MATERIALS PROVIDED
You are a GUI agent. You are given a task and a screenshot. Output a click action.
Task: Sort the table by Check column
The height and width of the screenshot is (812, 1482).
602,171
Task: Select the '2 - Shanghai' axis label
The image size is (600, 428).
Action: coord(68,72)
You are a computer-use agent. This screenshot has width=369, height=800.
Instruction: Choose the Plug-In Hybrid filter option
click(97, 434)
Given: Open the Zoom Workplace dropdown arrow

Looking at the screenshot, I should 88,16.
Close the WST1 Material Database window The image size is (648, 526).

---

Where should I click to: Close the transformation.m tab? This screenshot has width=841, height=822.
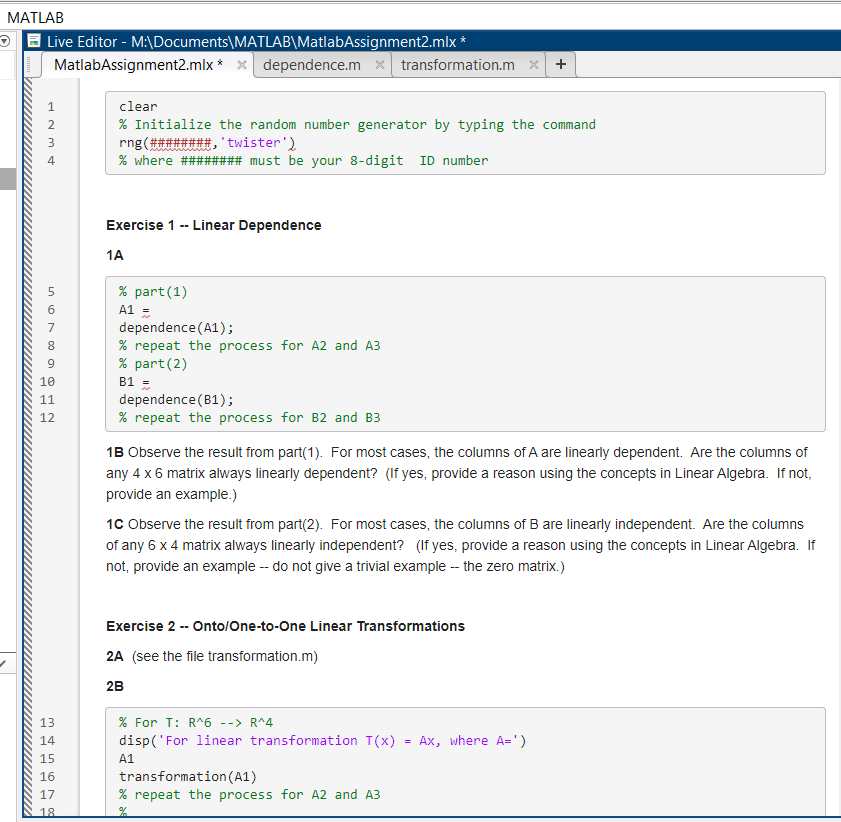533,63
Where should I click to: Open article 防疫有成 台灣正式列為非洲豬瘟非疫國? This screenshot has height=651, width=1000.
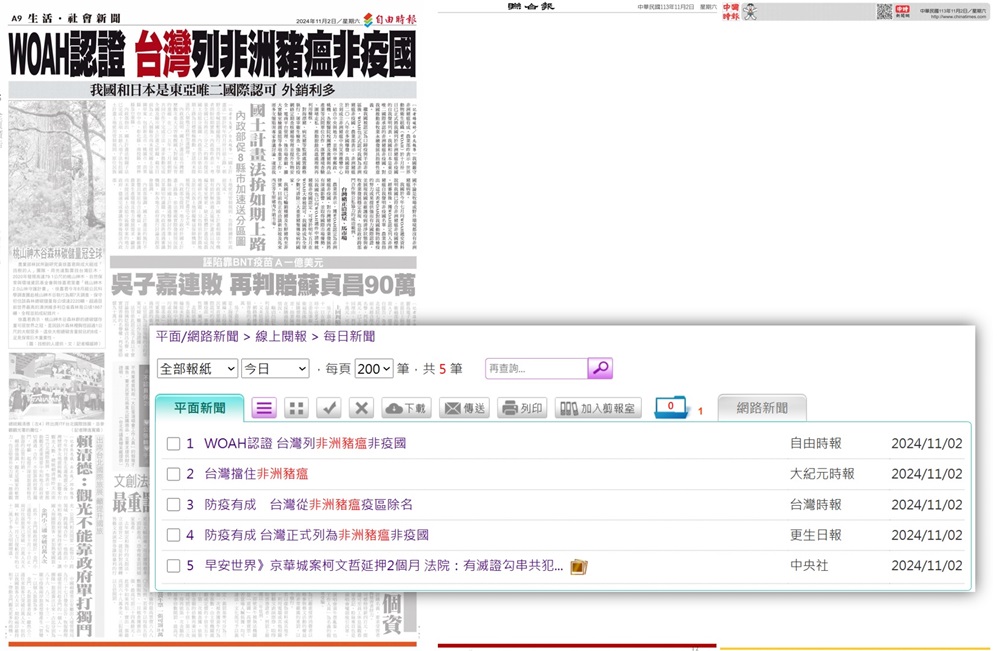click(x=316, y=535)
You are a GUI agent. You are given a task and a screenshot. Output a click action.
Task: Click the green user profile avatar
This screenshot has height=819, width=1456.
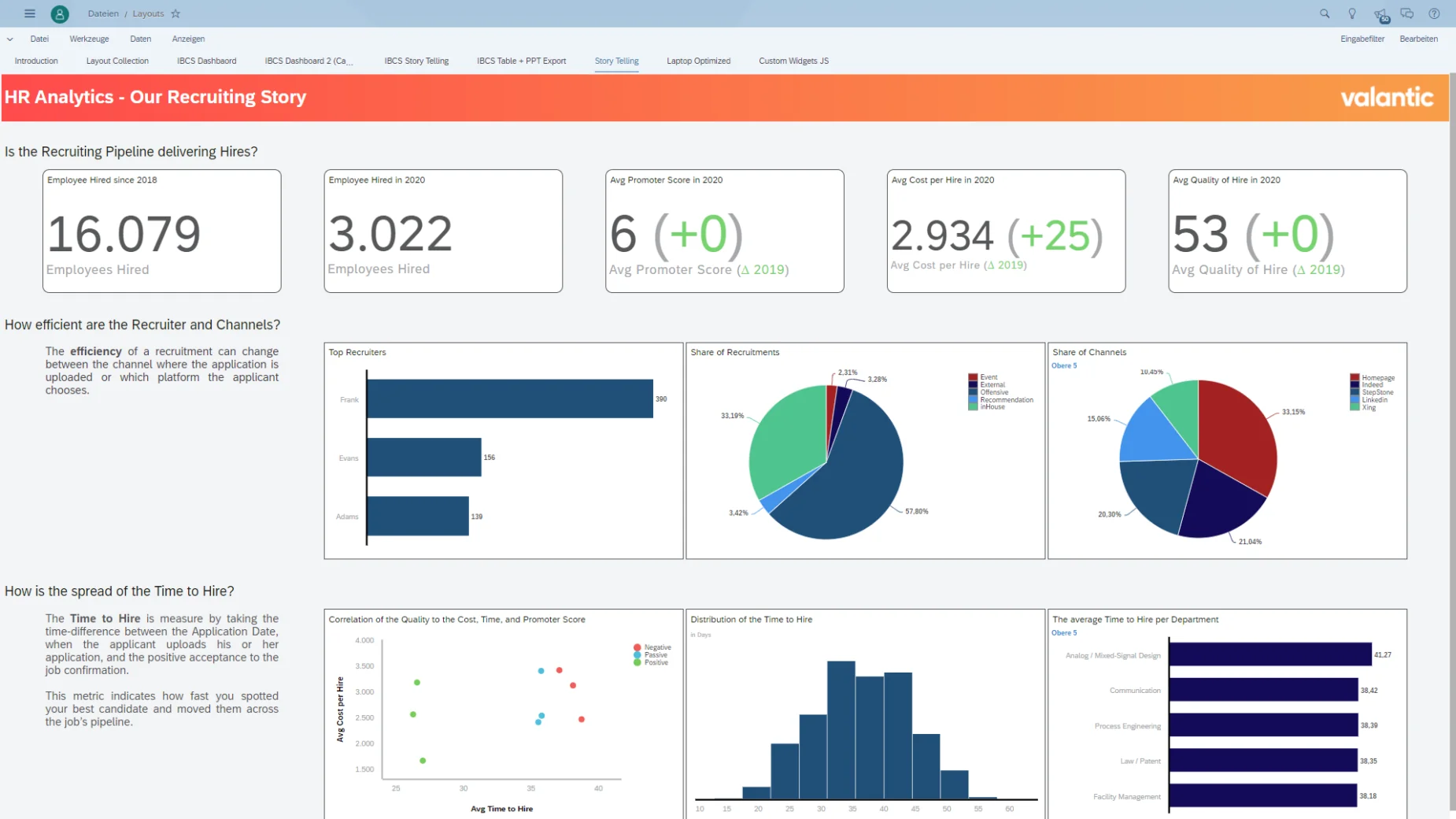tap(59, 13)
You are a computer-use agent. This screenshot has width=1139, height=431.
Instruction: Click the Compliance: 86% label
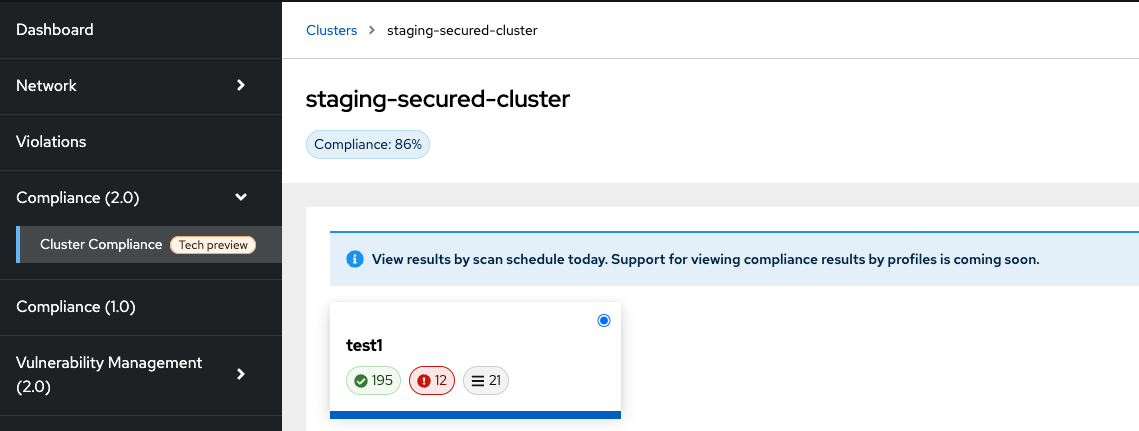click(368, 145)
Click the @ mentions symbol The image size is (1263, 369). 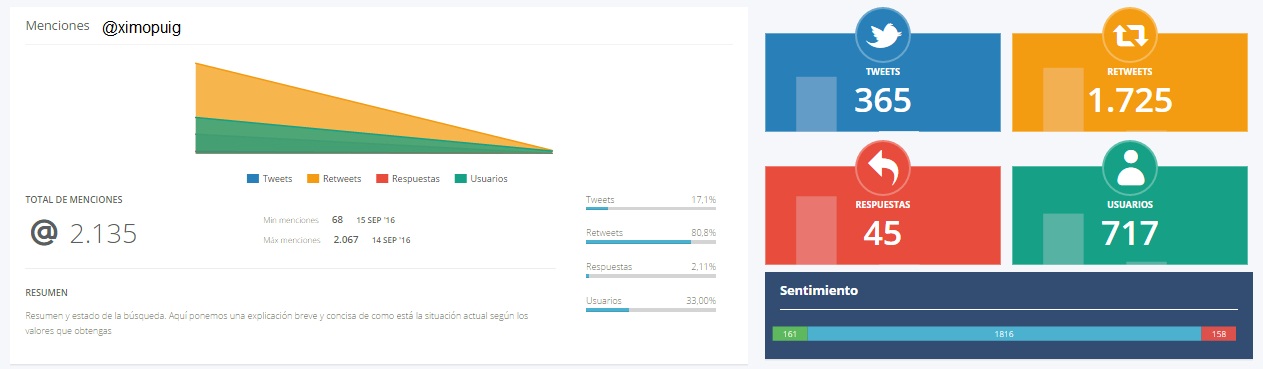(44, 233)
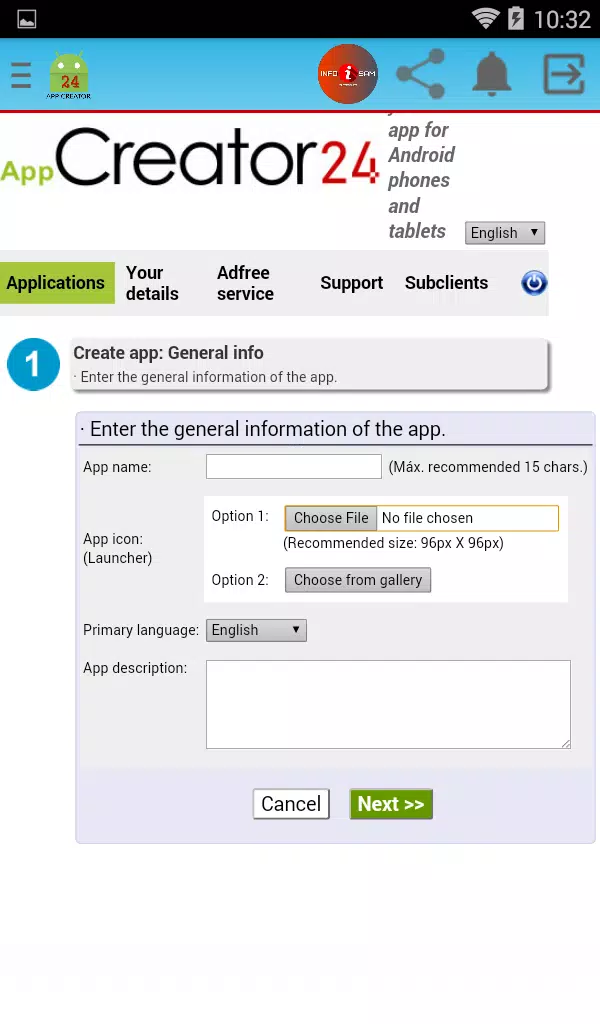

TASK INSTRUCTIONS
Go through the listing above and copy each line where the string "computer" appears.

RESULT
You are a computer-use agent. This screenshot has width=369, height=800.
You are a computer-use agent. This screenshot has width=1139, height=431.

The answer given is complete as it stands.